In a legal order released June 2, Bloom expressed concern about “issues of understaffing and patient care.”
Both hospitals, for example, failed to give pay increases to many of their health-care workers, as was required by a court order from Bloom back in 2009.
The judge’s new order notes, “Beaton [previously] testified that hospital employees are required to work large amounts of overtime, which can be either voluntary or mandatory. … Direct care employees are sometimes required to work 12 to 16 hour shifts, two to three days in a row.”
During the past year, Beaton said, Sharpe Hospital employees filed 130 complaints with the West Virginia Division of Labor over alleged unsafe working conditions, including a large number of employee injuries from attacks by patients. The hospital employs about 150 workers.
The division, Beaton said, took no action on any of those complaints.
Many patients at Sharpe, Beaton said, “committed crimes. The legal system sends them to state psychiatric facilities because they can’t handle them in state prisons.”
Smith said, “I have made lots of suggestions to [the] DHHR about recruitment and overtime, about holding job fairs and about other issues. They haven’t followed through on any of them.
“Their employees work for slave wages. They work all that overtime. They continue to be exhausted. Sometimes, when patients attack them physically, they are too tired to deal with that. They get no support from [the] DHHR.”
Bloom’s order details problems he plans to discuss Wednesday, including:
n The high number of staff vacancies.
n Requiring employees to work mandatory overtime.

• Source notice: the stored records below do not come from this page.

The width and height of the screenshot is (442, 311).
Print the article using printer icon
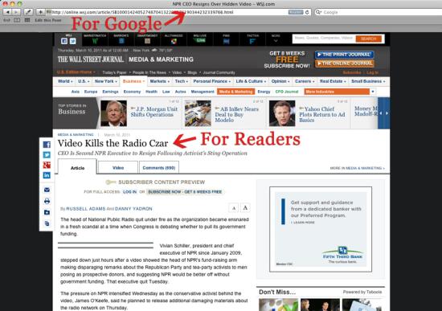pyautogui.click(x=47, y=201)
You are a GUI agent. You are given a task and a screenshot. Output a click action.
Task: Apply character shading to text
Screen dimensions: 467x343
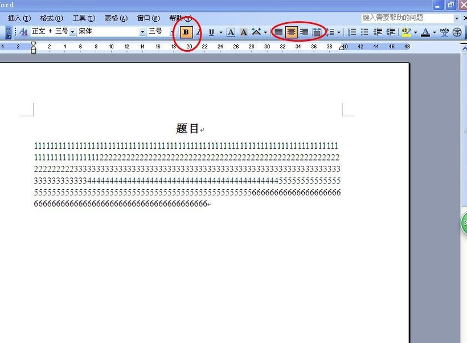[243, 32]
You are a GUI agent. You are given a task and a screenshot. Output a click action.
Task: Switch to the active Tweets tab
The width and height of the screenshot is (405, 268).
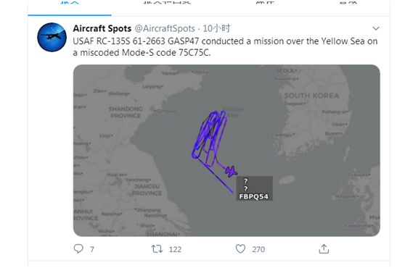(70, 3)
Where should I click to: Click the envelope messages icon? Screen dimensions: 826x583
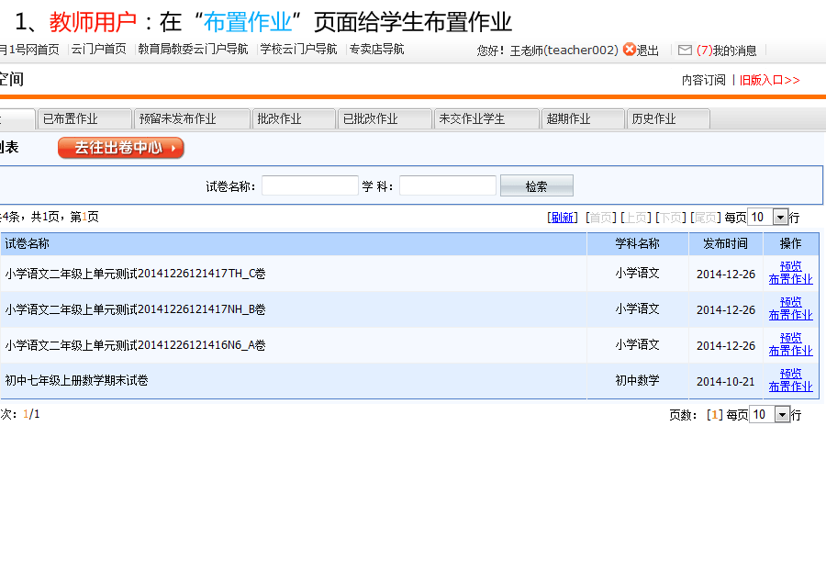point(685,50)
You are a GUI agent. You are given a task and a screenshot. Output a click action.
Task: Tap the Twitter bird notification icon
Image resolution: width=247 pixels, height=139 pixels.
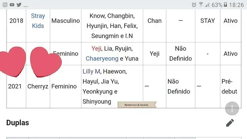pyautogui.click(x=19, y=5)
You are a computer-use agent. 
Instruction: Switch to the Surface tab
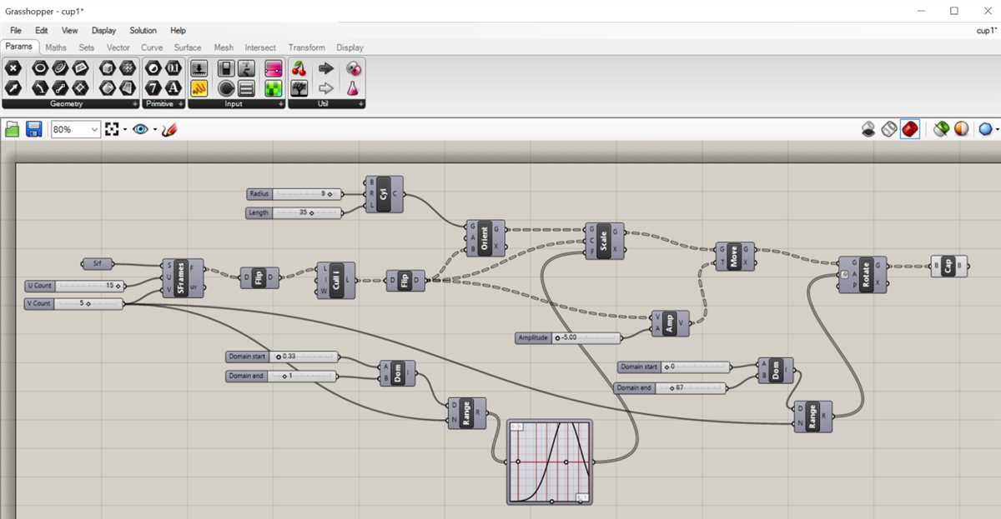(187, 47)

n Hiring temporary and contract workers to fill staff vacancies.
n The negative effects staffing problems have on the quality of patient care.
n The failure of both hospitals “to work with the [West Virginia] Division of Personnel to offer competitive wages as a means to recruit and retain full-time employees.”

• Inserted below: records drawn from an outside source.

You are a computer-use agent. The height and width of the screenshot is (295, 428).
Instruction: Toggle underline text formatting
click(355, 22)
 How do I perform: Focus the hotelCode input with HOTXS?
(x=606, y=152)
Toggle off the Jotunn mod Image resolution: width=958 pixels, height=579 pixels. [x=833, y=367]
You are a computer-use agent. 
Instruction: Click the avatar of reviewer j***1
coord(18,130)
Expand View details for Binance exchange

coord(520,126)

n A “continued failure to implement” the 2009 order to increase pay.
Bloom’s order states that both hospitals have had “a significant number of ongoing staffing vacancies in direct care positions,” including registered nurses, licensed practical nurses, health service workers, health service assistants and health service trainees.
During February and March, Sharpe had an average of 48 vacant positions, while Bateman had an average of 44.
“At Sharpe,” Bloom states, “the vast majority of vacancies are in positions that provide direct care to patients.”
Bloom’s order focuses a lot of attention on the DHHR’s policy of hiring temporary contract workers, rather than raising salaries for permanent workers. That policy violates the judge’s 2009 order.
Temporary workers, Bloom points out, typically work between three months and five months. One of those months is spent in training.
The DHHR, Bloom states, “pay[s] out-of-state contracting agencies millions of dollars per year to employ contract workers.”
Under these contracts, registered nurses are paid $53.27 an hour, licensed practical nurses, $37.73 an hour, and health service workers, $39 an hour, according to Bloom’s order. If they worked 2,000 hours during one year, RNs would earn $106,540, LPNs would earn $75,460 and health service workers would earn $78,000.
These salaries are “significantly greater” than the two hospitals currently pay “full-time employees in the same positions, even when benefits are included in the calculation,” Bloom points out.
The two hospitals fail to recruit and retain employees, Bloom adds, because of “their failure to offer competitive salaries.”
Direct care workers employed at Sharpe and Bateman, Bloom adds, “do not receive raises, regardless of years of service, unless the Legislature and Governor issue an across-the-board pay raise for all employees.”
In contracts, Cabell Huntington Hospital, not too far from Bateman, gives its employees an annual cost-of-living increase.
Neither hospital, Bloom writes, has asked the Division of Personnel to increase starting salaries, to create recruiting incentives or provide retention incentives to hospital workers since 2009.